WRITTEN REQUEST: Please swap "pixels" for "px" everywhere in the rows below, and give the rows back otherwise unchanged. Leave the pictures out.

DATA EXTRACT:
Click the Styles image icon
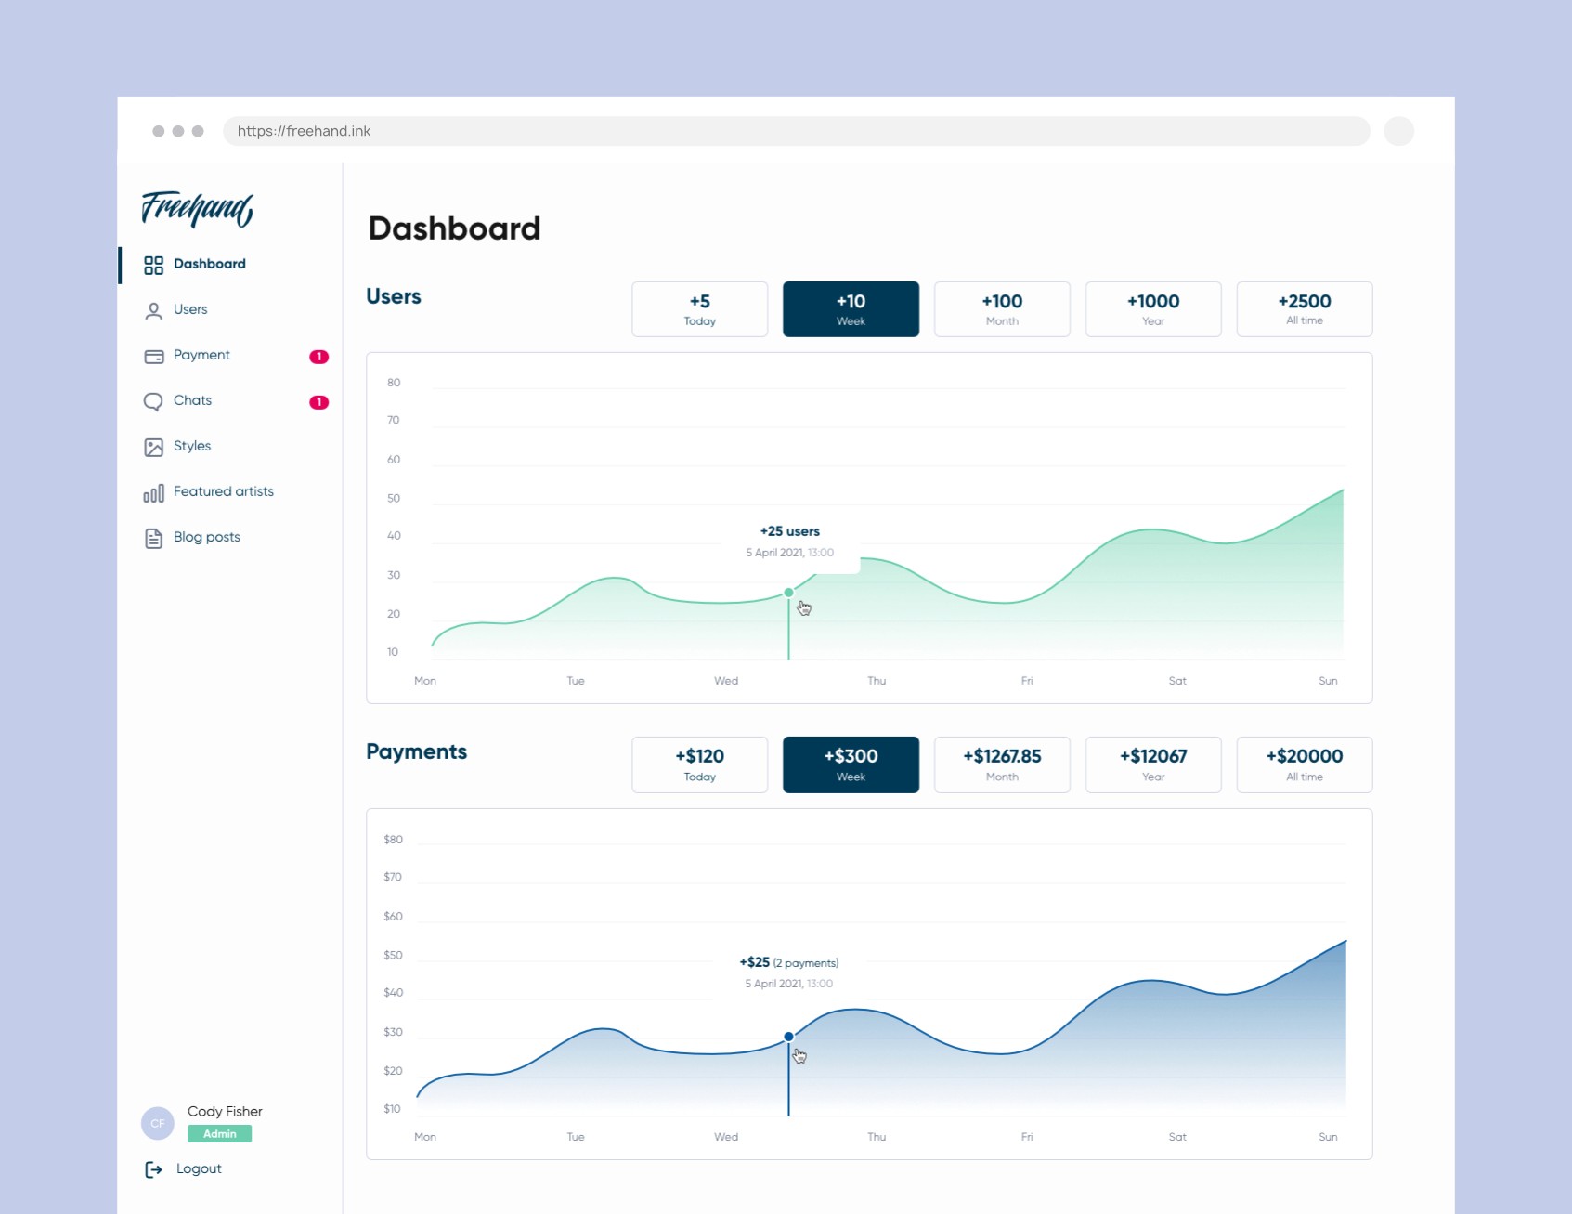Screen dimensions: 1572x1214 click(153, 447)
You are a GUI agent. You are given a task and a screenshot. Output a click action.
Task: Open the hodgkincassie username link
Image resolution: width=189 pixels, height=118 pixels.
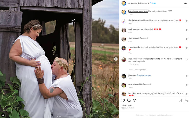coord(135,93)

SOLUTION BELOW:
Click the Styles image icon
Screen dimensions: 1572x1214 click(153, 447)
You are a GUI agent. You are given a task and a screenshot. Output a click action.
Task: Open the hodgkincassie username link
Image resolution: width=189 px, height=118 px.
coord(135,93)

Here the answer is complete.